▶ [Text extract]:

We assembled three back yard jungle gyms and then invited a bunch of play experts (kids aged 4-10) to swing, slide, and climb on them. We tested:

  • Metal Swing Set from Hedstrom: $199
    • Includes: 2 swings, a slide, a glide ride and a lawn swing
    • Time to assemble: two people; at least 3 hours
  • Wood Set from Sunbury Cedar (16 foot): $419
    • Includes: precut cedar lumber, and 1 swing, a trapeze and a glide ride
    • Time to assemble: two people; 6 hours
  • Wood Set from Timberbilt: $190 (kit) + $778 (cedar lumber + extra components)
    • Includes: 2 swing seats and plans for a fort and sandbox
    • Extra components: trapeze and slide.
    • Note: you could save approximately $250 if you use pressure treated lumber, but make sure it’s safe for residential use.
    • Time to assemble: Two people; 16 hours

Play Test

  • The youngest children preferred the metal Hedstrom set.

  • The eldest children chose the Sunbury play structure for its larger size and added height.

  • The kids also liked the Timberbilt because it had so many different play options.


All of the structures we tested made the grade, so base your choice on your budget, space, and children’s ability level. Kids generally aren’t hard to please!

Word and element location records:

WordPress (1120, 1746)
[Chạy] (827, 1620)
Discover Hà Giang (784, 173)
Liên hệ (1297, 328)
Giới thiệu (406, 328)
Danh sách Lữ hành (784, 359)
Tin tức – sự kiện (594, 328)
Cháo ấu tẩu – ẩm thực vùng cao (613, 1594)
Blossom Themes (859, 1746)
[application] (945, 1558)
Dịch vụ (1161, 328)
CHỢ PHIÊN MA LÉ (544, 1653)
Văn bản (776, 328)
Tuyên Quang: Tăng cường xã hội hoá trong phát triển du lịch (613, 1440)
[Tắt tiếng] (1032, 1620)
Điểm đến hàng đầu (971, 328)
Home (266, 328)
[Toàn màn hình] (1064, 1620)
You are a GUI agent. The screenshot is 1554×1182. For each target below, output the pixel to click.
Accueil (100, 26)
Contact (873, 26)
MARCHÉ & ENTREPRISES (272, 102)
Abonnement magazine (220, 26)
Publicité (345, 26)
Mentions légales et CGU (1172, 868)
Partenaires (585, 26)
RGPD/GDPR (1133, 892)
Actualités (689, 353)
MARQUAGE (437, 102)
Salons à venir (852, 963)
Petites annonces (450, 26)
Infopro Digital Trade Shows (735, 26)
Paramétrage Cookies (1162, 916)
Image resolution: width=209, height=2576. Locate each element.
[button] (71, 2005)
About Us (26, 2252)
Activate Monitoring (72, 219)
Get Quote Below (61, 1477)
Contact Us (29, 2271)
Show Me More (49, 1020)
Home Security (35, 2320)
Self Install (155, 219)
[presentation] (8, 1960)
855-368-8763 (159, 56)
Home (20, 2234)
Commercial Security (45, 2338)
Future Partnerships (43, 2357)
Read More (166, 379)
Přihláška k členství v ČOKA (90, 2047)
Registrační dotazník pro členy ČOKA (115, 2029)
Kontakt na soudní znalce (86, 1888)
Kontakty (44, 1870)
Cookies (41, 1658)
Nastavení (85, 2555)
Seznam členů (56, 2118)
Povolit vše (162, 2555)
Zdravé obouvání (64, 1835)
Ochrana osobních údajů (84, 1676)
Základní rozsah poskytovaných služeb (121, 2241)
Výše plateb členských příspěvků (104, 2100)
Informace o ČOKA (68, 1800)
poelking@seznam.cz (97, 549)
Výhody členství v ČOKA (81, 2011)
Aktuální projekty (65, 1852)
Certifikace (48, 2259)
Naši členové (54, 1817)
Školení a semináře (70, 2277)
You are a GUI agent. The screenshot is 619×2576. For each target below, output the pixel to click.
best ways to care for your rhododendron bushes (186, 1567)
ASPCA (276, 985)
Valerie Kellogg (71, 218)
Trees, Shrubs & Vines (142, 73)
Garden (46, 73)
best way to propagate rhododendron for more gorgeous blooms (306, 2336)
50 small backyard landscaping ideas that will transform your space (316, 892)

▶ [The tasks]:
a) Please condense the paragraph of the jungle gym review that begins "All of the structures we tested" into a single shorter sentence that keeps its main points.
b) Translate this sentence from the jungle gym review into Spanish: "The eldest children chose the Sunbury play structure for its larger size and added height."

▶ [Answer set]:
a) Every structure tested passed, so choose based on your budget, your space, and your children's abilities, since kids are usually easy to please.

b) Los niños mayores eligieron la estructura de juegos Sunbury por su mayor tamaño y su altura adicional.